Dubai: With 462,000 books lining shelves across the city, Dubai’s public libraries provide an indispensable service to the city’s residents.
In many ways the story of the public libraries is the story of Dubai itself. It begins with a small hall in Al Ras overlooking the creek, built in 1963 at the behest of the late Shaikh Rashid Bin Saeed Al Maktoum. Today there are eight public libraries across Dubai including an electronic library in Umm Suqeim, housing everything from references and periodicals to children’s books and video and audio recordings.
“As a part of the Dubai Culture and Arts Authority, the Dubai public libraries seek to supplement the incredible advancement of the emirate and the nation in every field, especially that of culture and knowledge,” says Abdulrahman Ebrahim, the director of the libraries.
To that end, the libraries’ collection grew 8.7 per cent in 2012, acquiring over 37,000 new items over the past year, including books, CDs and other materials. Much of these come from book fairs, and the Dubai public libraries have been to fairs in Sharjah and Abu Dhabi as well as international fairs in Madrid and Italy.
Ebrahim says that the libraries apply a deft hand in choosing new materials, “taking into consideration the diversity of the Dubai Public Libraries’ consumers in terms of age, culture, education and language…while maintaining the UAE’s Arab and Islamic identity.”
With that in mind, there is an emphasis in the libraries on work that is locally published by Emirati writers, which the libraries make widely available within the UAE as well as the region, exchanging them with neighbouring countries.
Children also occupy a significant part of the libraries’ resources, with an entire branch of the libraries’ services dedicated to them.
With the exception of the original library in Al Ras, all the libraries have children’s sections, and public and private schools often arrange visits to the libraries.
“The children’s libraries are one of the most important institutions that impact a child’s personality and his/her talents and abilities,” says the libraries’ pamphlet, and the libraries have taken this concept to heart.

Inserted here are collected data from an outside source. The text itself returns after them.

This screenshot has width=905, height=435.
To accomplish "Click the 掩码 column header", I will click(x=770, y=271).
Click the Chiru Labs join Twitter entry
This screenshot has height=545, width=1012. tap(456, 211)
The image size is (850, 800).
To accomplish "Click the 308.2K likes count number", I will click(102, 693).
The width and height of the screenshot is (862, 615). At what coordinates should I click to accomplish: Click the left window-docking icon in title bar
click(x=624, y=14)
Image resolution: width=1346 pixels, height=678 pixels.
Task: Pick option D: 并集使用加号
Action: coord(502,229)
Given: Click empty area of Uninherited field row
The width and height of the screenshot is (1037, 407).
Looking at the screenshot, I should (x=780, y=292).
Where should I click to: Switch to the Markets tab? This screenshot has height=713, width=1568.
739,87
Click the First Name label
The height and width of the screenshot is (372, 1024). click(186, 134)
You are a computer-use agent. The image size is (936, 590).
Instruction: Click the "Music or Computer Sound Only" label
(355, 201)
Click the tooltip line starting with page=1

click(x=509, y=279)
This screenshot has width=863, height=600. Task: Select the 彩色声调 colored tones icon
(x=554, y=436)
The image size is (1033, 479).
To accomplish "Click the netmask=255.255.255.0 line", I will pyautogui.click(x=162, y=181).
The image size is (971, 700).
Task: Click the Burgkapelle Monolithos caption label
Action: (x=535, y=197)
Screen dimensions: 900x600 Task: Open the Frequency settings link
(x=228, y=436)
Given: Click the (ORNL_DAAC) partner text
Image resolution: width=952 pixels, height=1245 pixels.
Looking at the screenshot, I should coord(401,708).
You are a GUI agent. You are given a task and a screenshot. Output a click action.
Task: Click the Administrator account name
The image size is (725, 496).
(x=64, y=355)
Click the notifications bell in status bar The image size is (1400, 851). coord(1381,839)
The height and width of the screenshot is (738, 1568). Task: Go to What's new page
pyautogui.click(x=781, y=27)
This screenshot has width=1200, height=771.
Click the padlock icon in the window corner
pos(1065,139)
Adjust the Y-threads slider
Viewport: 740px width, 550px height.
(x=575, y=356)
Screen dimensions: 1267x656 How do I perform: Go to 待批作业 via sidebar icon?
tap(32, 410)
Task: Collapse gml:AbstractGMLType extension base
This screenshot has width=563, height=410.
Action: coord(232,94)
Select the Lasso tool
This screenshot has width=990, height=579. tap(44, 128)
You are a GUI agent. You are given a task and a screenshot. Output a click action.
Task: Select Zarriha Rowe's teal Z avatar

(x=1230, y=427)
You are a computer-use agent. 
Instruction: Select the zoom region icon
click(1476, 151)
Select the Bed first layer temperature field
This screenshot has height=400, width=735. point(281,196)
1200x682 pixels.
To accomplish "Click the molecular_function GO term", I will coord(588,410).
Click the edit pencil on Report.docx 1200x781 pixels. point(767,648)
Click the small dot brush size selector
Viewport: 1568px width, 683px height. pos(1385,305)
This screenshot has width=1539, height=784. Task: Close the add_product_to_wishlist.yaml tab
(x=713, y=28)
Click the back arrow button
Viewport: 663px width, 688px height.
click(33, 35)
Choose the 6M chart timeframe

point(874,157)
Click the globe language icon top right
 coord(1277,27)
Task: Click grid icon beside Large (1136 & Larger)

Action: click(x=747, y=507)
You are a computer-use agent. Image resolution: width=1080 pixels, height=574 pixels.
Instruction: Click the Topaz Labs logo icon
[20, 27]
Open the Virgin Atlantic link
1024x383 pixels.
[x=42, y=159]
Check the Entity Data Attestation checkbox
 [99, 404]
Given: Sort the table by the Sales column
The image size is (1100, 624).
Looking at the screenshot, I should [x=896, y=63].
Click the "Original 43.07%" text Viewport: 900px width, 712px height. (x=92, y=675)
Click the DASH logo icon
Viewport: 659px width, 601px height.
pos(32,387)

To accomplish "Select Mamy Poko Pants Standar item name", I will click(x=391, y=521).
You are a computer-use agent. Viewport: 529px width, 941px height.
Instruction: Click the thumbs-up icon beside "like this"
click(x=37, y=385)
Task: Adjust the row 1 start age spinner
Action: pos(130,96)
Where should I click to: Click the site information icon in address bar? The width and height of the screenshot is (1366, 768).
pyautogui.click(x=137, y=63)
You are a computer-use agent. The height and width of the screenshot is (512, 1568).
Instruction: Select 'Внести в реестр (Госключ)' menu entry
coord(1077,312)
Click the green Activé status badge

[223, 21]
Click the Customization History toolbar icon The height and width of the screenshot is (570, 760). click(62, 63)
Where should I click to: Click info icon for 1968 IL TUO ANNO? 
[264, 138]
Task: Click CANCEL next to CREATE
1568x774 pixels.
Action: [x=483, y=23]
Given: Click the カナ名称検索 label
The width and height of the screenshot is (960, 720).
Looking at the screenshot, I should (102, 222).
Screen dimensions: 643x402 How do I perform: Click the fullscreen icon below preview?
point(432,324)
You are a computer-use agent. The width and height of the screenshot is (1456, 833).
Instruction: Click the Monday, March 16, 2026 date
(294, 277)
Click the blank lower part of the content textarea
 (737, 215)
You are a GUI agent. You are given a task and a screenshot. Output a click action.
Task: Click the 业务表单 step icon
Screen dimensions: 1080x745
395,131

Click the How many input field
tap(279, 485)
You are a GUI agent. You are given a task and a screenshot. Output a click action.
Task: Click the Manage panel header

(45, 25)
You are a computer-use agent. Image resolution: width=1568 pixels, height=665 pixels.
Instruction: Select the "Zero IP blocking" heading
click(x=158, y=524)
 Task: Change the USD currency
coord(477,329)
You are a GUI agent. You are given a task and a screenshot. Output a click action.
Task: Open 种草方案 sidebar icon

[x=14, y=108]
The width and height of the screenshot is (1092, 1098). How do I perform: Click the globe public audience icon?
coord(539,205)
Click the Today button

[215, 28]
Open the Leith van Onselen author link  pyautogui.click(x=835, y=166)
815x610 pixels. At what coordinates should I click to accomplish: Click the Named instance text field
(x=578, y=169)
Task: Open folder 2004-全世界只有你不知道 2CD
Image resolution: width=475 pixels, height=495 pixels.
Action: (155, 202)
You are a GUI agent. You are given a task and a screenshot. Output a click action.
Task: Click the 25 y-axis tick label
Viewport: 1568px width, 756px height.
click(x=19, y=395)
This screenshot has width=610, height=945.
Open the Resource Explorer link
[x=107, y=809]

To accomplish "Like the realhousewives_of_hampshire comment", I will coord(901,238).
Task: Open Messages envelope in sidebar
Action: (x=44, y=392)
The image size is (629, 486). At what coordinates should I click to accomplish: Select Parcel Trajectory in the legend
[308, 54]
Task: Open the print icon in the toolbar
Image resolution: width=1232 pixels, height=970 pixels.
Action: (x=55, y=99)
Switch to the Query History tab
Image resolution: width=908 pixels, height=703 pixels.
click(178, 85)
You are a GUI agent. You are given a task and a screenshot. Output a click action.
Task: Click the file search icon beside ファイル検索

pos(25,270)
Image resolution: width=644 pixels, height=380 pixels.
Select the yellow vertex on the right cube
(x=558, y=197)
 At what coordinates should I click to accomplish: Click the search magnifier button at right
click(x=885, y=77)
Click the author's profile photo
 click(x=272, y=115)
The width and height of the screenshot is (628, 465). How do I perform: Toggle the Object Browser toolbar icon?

Children’s libraries provide a number of educational activities for little ones, such as screening movies, holding different contests in painting and knowledge and organising workshops and training sessions for kids.
Additionally, the libraries hold multipurpose rooms and study rooms to provide a more private space for library users to study or work.
Ebrahim says that the libraries are constantly looking to improve their services.
Dubai libraries were among the first in the region to move to a fully automated system, implementing an electronic indexing system in the late 1990s, and they continue to move towards the latest in library technologies.